Pulsipher A, Griffin ME, Stone SE, Brown JM, Hsieh-Wilson LC - J. Am. Chem. Soc. (2014)

Bottom Line: The ability to tailor plasma membranes with specific glycans may enable the control of signaling events that are critical for proper development and function.Neurons engineered to display CS-E-enriched polysaccharides exhibited increased activation of neurotrophin-mediated signaling pathways and enhanced axonal growth.This approach provides a facile, general route to tailor cell membranes with biologically active glycans and demonstrates the potential to direct important cellular events through cell-surface glycan engineering.

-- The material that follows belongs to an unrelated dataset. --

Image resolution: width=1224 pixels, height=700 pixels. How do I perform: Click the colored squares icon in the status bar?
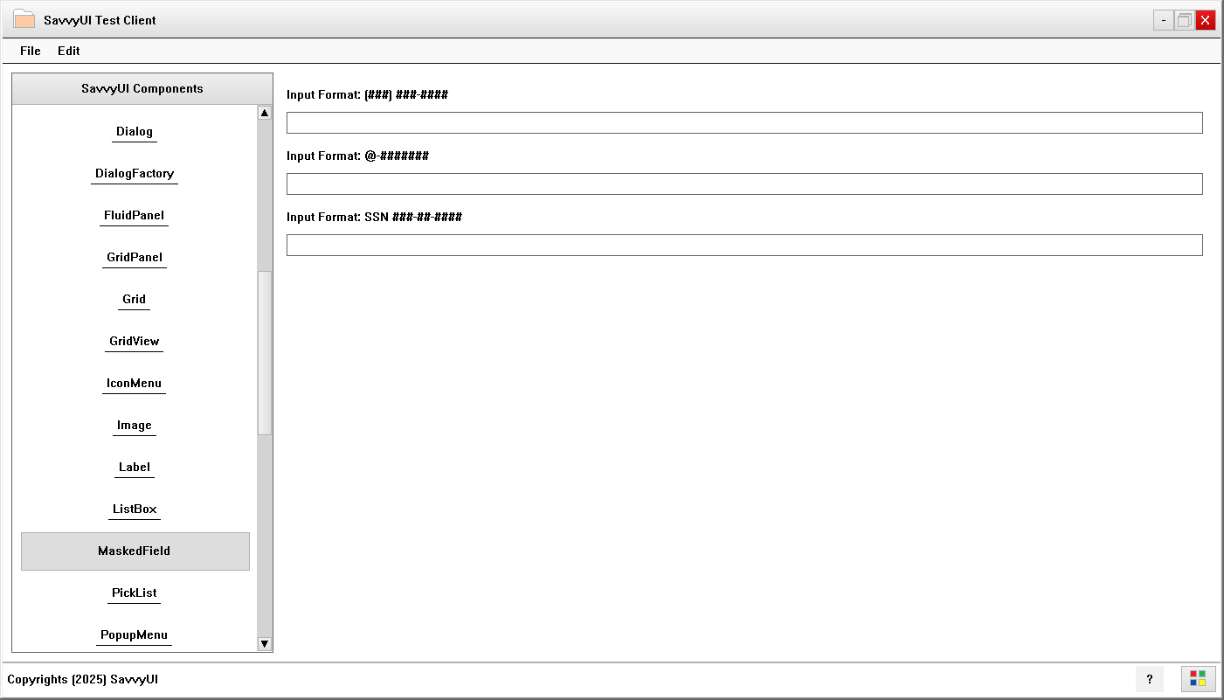[1196, 679]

View Article: PubMed Central - PubMed

Affiliation: Division of Chemistry and Chemical Engineering, California Institute of Technology and Howard Hughes Medical Institute , 1200 East California Boulevard, Pasadena, California 91125, United States.

ABSTRACT
The ability to tailor plasma membranes with specific glycans may enable the control of signaling events that are critical for proper development and function. We report a method to modify cell surfaces with specific sulfated chondroitin sulfate (CS) glycosaminoglycans using chemically modified liposomes. Neurons engineered to display CS-E-enriched polysaccharides exhibited increased activation of neurotrophin-mediated signaling pathways and enhanced axonal growth. This approach provides a facile, general route to tailor cell membranes with biologically active glycans and demonstrates the potential to direct important cellular events through cell-surface glycan engineering.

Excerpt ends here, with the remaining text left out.